What are the symptoms of tinnitus?
Tinnitus symptoms vary with each person who has it. But universally, it’s the sensation of a prolonged noise that you “hear” in your ear. Most describe the noise as “ringing in the ears,” though others describe it as hissing, buzzing, whistling, roaring or chirping.
For some, tinnitus is infrequent or temporary and “not that bad” — noticeable mostly when their surroundings are still and quiet. For others, the noise is severe and constant — seemingly impossible to ignore profoundly affecting their quality of life.
What causes tinnitus?
Scientists and health experts don't know the exact physical cause of tinnitus, but several sources are known to trigger or make tinnitus worse, including:
- Loud noises and hearing loss – Exposure to loud noises is the biggest cause of tinnitus.
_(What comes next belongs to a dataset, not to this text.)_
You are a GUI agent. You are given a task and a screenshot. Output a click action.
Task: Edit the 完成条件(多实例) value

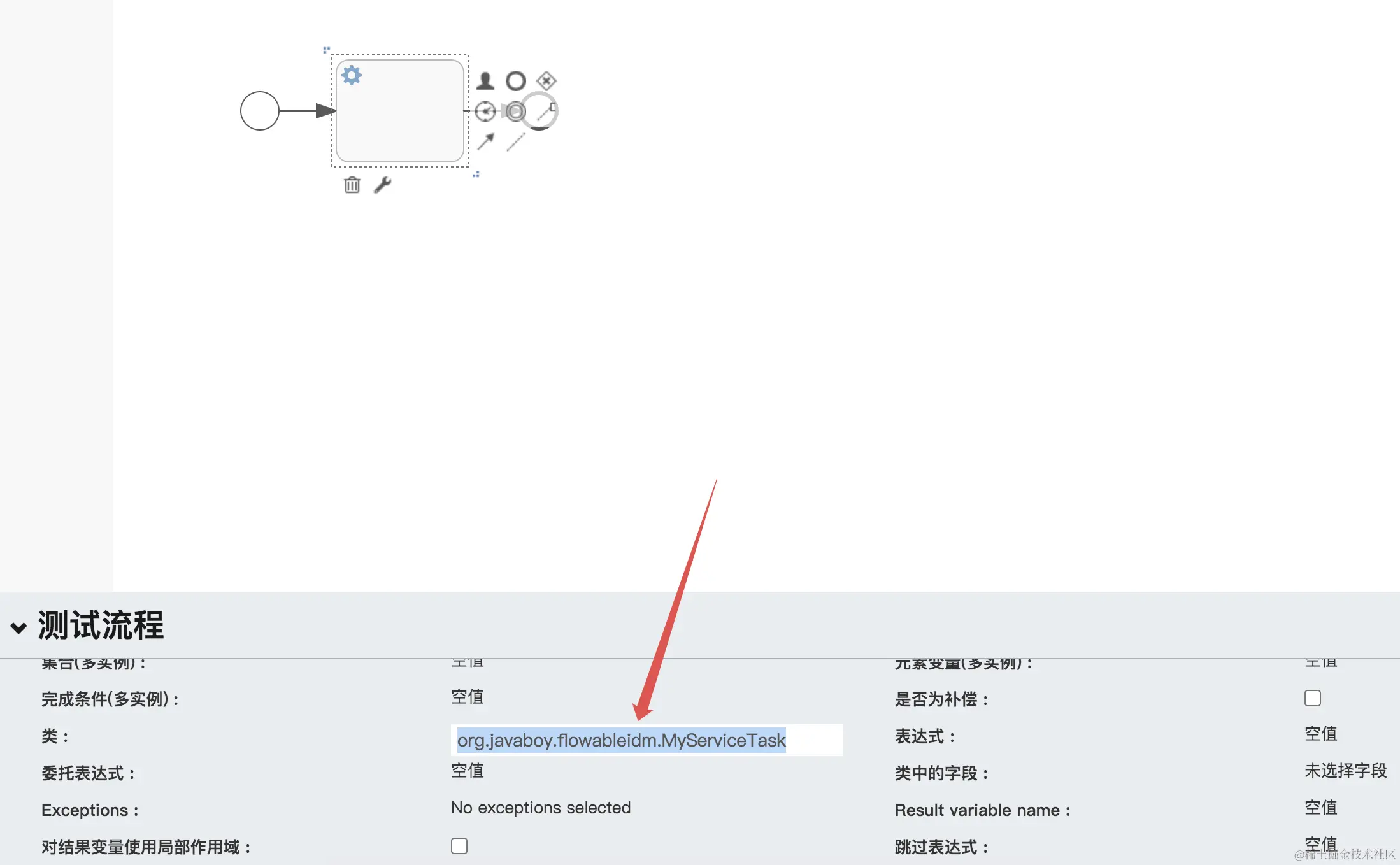(468, 697)
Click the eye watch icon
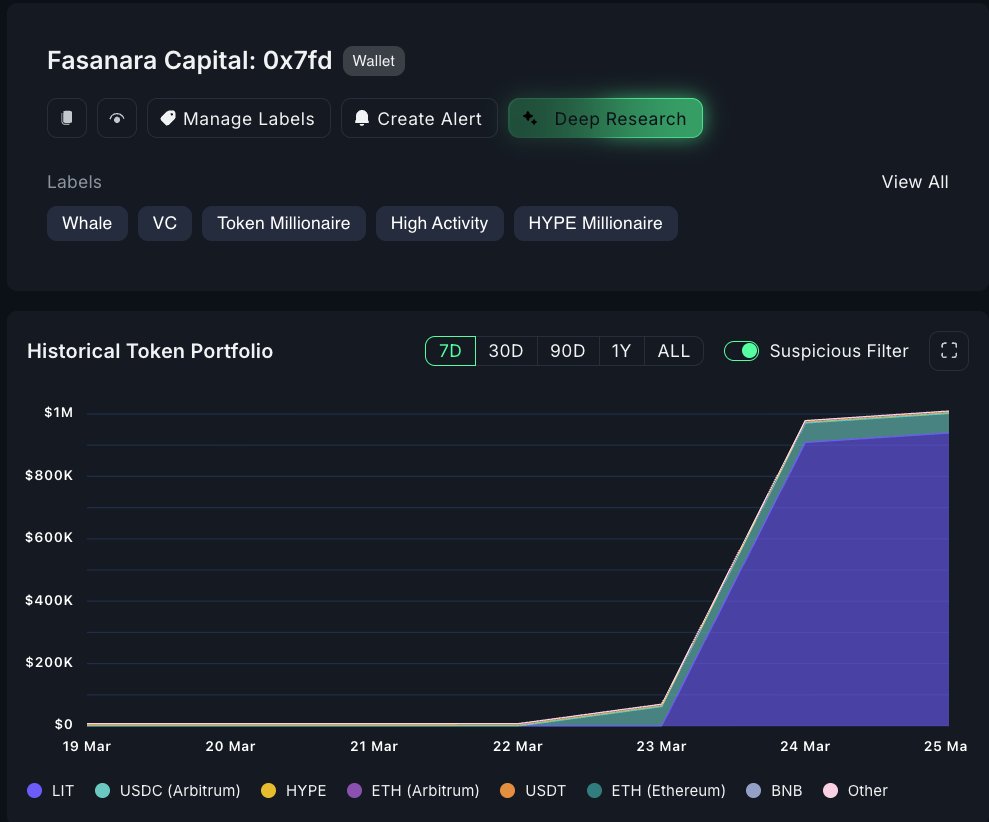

It can destroy the non-regenerative cilia (tiny hairs) in the cochlea, causing permanent tinnitus and/or hearing loss.
- Aging – As you age, those same cilia gradually deteriorate, which can lead to tinnitus and/or hearing loss.
- Ototoxic medications – Some prescription medications such as antibiotics, anti-inflammatories and antidepressants are harmful to the inner ear as well as the nerve fibers connecting the cochlea to the brain.
- Hearing conditions – Conditions such as otosclerosis and Ménière’s disease are known to cause tinnitus.
- Health conditions – Tinnitus can also be a symptom of health conditions like cardiovascular disease, hypertension, stress and head injuries.